Directives ->
1. List every figure number referred to in the riser tensioner passage.
2. Write out the portion of the riser tensioner passage between "To elaborate on" and "square areas 35.", inclusive.

— start of Text passage —

To elaborate on the cross-coupling arrangement 75 involving symmetrical pairing 81 by rows 31, a table entitled “Tensioner Interconnecting Plumbing” appears on FIG. 3. Referring to that table, under “Row Pairing,” it is seen that the cylinders 28 in rows A and E are paired with each other, the cylinders 28 in rows B and D are paired with each other, and the cylinders 28 in row C are paired with themselves. Similarly, in further embodiments of the invention, table 18 is expanded by two rows 31, so that the cylinders 28 have the following pairing: rows A and G, rows B and F, rows C and E, and row D with row D. Finally, it should be noted that in the specific embodiment shown, each one of the four cylinders 28 in the set 28a is located near a different one of the four vertices 79 within each one of the substantially square areas 35.

Under “Column Pairing,” it is seen that the cylinders 28 in columns 1 and 5 are paired with each other, the cylinders 28 in columns 2 and 4 are paired with each other, and the cylinders 28 in column 3 are paired with themselves. Similarly, in further embodiments of the invention, table 18 is expanded, for example, by two columns 32, so that the cylinders 28 have the following pairing: columns 1 and 7, columns 2 and 6, columns 3 and 5, and column 4 with column 4. As with the symmetrical pairing 81 by rows 31, the symmetrical pairing 81 by columns 32 may form cross-coupling arrangements 75 not explicitly disclosed, but are deemed to be implicitly disclosed because such cross-coupling arrangements 75 are within the same spirit and scope as the invention.

Under “Position Number Pairing,” it is seen that a cylinder 28 in position 1 is paired with another cylinder 28 in position 1, a cylinder 28 in position 2 is paired with another cylinder 28 in position 2, a cylinder 28 in position 3 is paired with another cylinder 28 in position 3, and so forth. Similarly, in further examples, table 18 is expanded, such as by two cylinders 28, wherein the symmetrical pairing 81 by identical position-number 85 remains the same in kind, but differs only in amount of position numbers 85 to be paired. As with the symmetrical pairing 81 by rows 31 and by columns 32, although other position-number cross-coupling arrangements 75 are used in other embodiments of the invention.

Turning now to other aspects of the invention, a method and a system for supporting risers in a floating platform are disclosed. Although only the system is discussed below, the previous and foregoing discussions are understood to enable both the method and system disclosed herein.

Accordingly, in one example embodiment, as seen in FIG. 4, a system 100 is disclosed for supporting a first riser 105 and a second riser 110 with a floating platform 115. The system 100 comprises a means 125 for tensioning the first riser 105 in response to an environmental load 130, and a means 135 for tensioning the second riser 110 in response to the same environmental load 130.

The means 125 for tensioning the first riser 105 is responsive to the means 135 for tensioning the second riser 110. The system 100 comprises the above-described apparatus 15 as shown in FIG. 1, wherein FIGS. 2 and 3 show a cross-coupling system between the cylinders 28 of the dedicated riser tensioners 27a and 27b for each and every one of the risers 10. Stated in terms of the system 100, the means 125 and 135 comprise the dedicated riser tensioners 27a and 27b for the first riser 105, the second riser 110, and all the other risers 10.

— end of Text passage —
— start of Stored rows —

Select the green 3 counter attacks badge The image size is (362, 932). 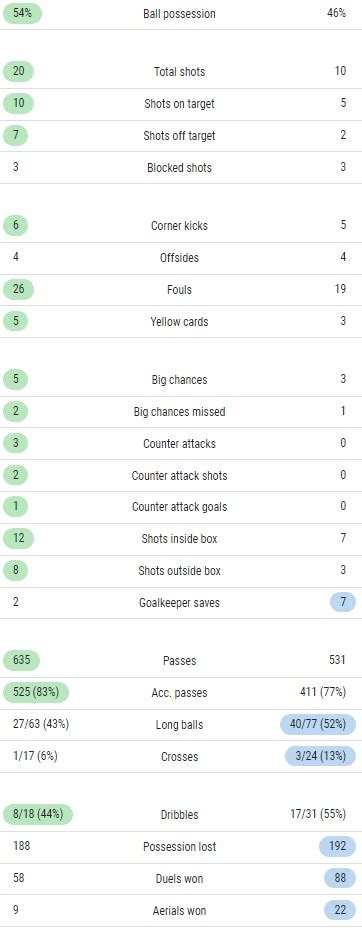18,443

— end of Stored rows —
— start of Stored rows —

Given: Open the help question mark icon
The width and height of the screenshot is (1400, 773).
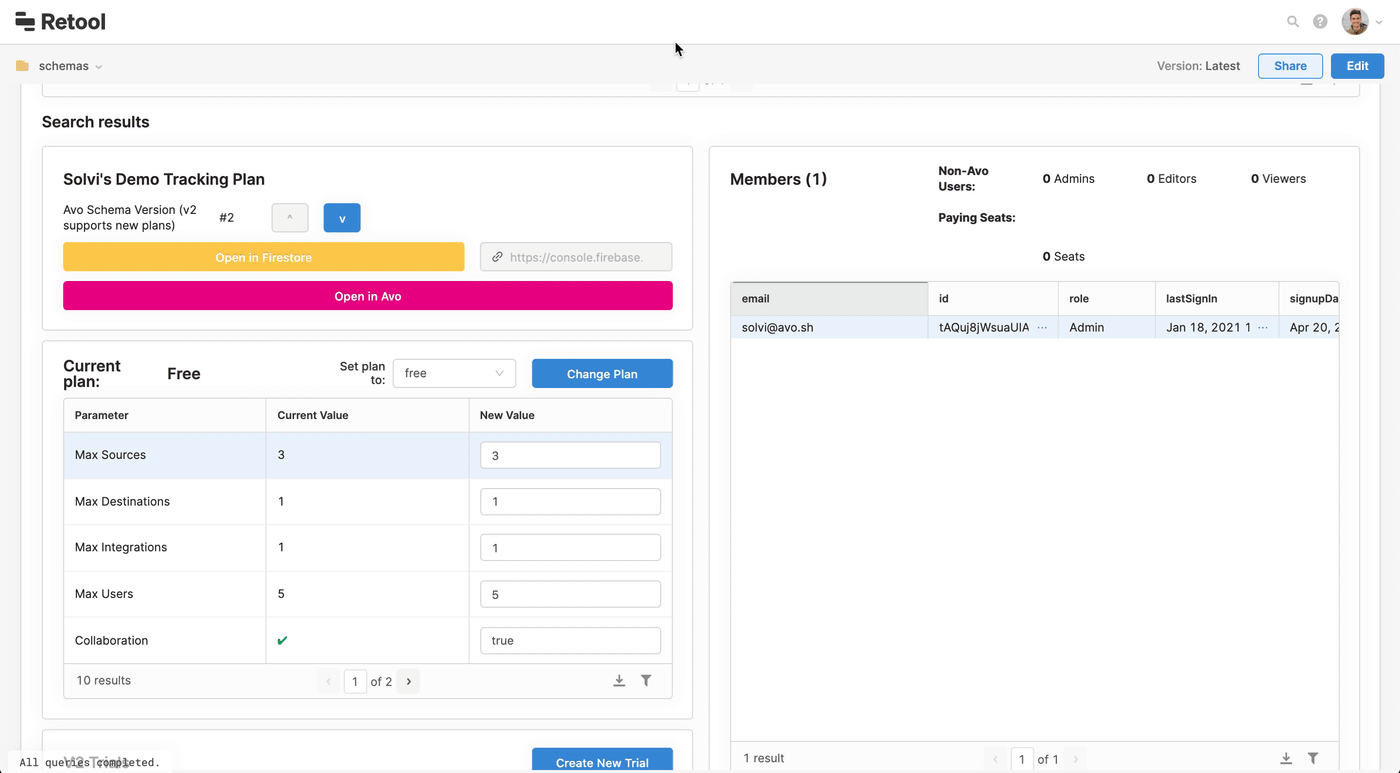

— end of Stored rows —
— start of Stored rows —

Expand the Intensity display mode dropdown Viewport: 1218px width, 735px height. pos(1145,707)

— end of Stored rows —

Answers to the problems ->
1. FIG. 1, FIG. 2, FIG. 3, FIG. 4

2.
To elaborate on the cross-coupling arrangement 75 involving symmetrical pairing 81 by rows 31, a table entitled “Tensioner Interconnecting Plumbing” appears on FIG. 3. Referring to that table, under “Row Pairing,” it is seen that the cylinders 28 in rows A and E are paired with each other, the cylinders 28 in rows B and D are paired with each other, and the cylinders 28 in row C are paired with themselves. Similarly, in further embodiments of the invention, table 18 is expanded by two rows 31, so that the cylinders 28 have the following pairing: rows A and G, rows B and F, rows C and E, and row D with row D. Finally, it should be noted that in the specific embodiment shown, each one of the four cylinders 28 in the set 28a is located near a different one of the four vertices 79 within each one of the substantially square areas 35.